__Collected data entries__.
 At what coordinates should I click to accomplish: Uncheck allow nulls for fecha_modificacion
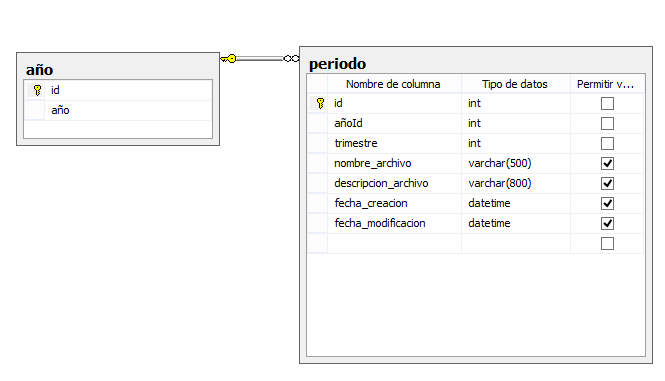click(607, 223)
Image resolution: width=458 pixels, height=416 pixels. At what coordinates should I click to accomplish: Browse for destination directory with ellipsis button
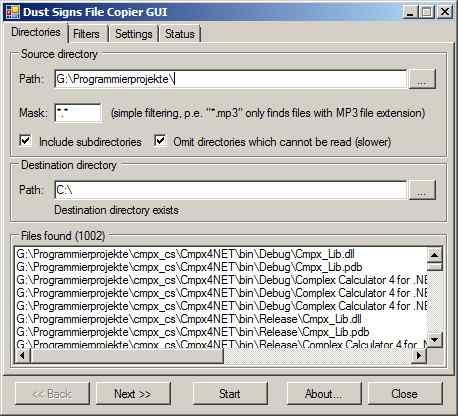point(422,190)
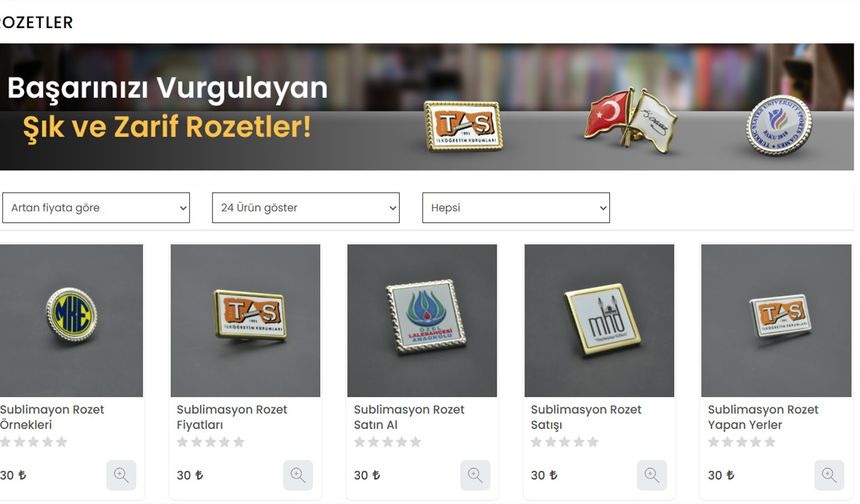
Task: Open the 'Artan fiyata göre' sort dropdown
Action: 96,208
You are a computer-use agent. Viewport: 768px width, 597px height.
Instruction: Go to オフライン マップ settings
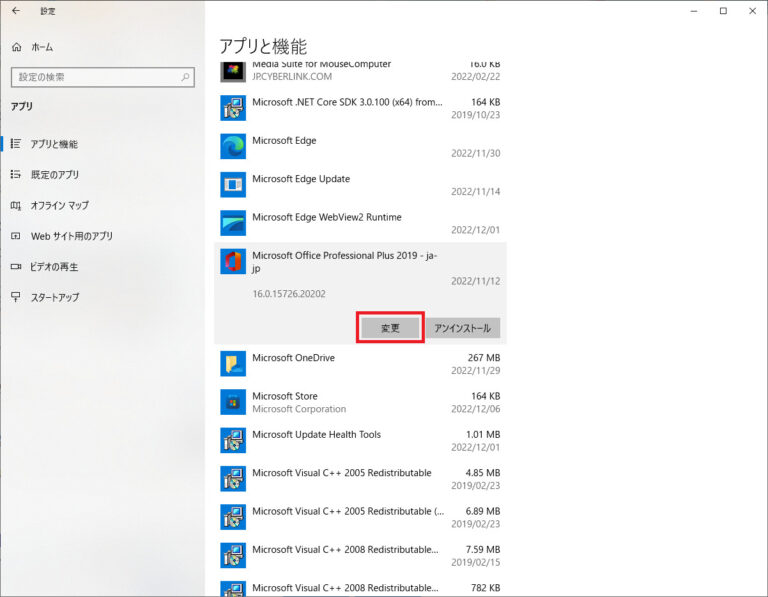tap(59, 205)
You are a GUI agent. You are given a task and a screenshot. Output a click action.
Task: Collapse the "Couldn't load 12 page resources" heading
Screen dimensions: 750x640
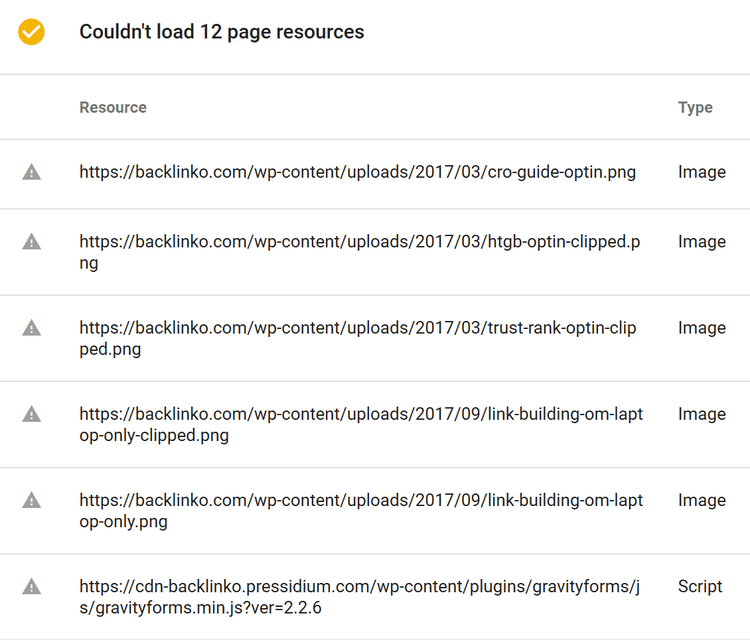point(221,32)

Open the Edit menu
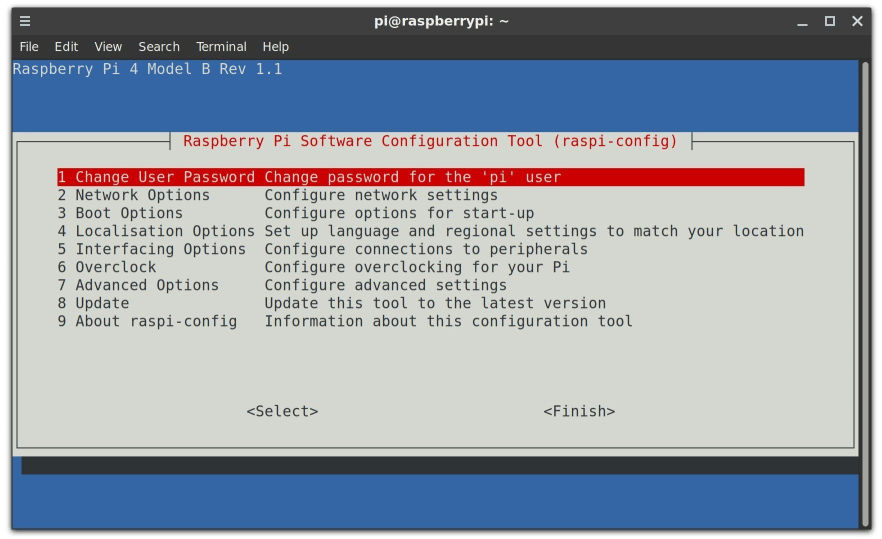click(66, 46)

__To do__. Print the records above verbatim, pictures excluded.

__Worked solution__.
 At what coordinates should I click to accomplish: Uncheck allow nulls for fecha_modificacion
click(607, 223)
Image resolution: width=458 pixels, height=416 pixels. At what coordinates should I click to accomplish: Browse for destination directory with ellipsis button
point(422,190)
Task: Open the 'Artan fiyata göre' sort dropdown
Action: 96,208
You are a computer-use agent. Viewport: 768px width, 597px height.
Instruction: Go to オフライン マップ settings
tap(59, 205)
You are a GUI agent. You are given a task and a screenshot. Output a click action.
Task: Collapse the "Couldn't load 12 page resources" heading
Screen dimensions: 750x640
point(221,32)

Open the Edit menu
click(66, 46)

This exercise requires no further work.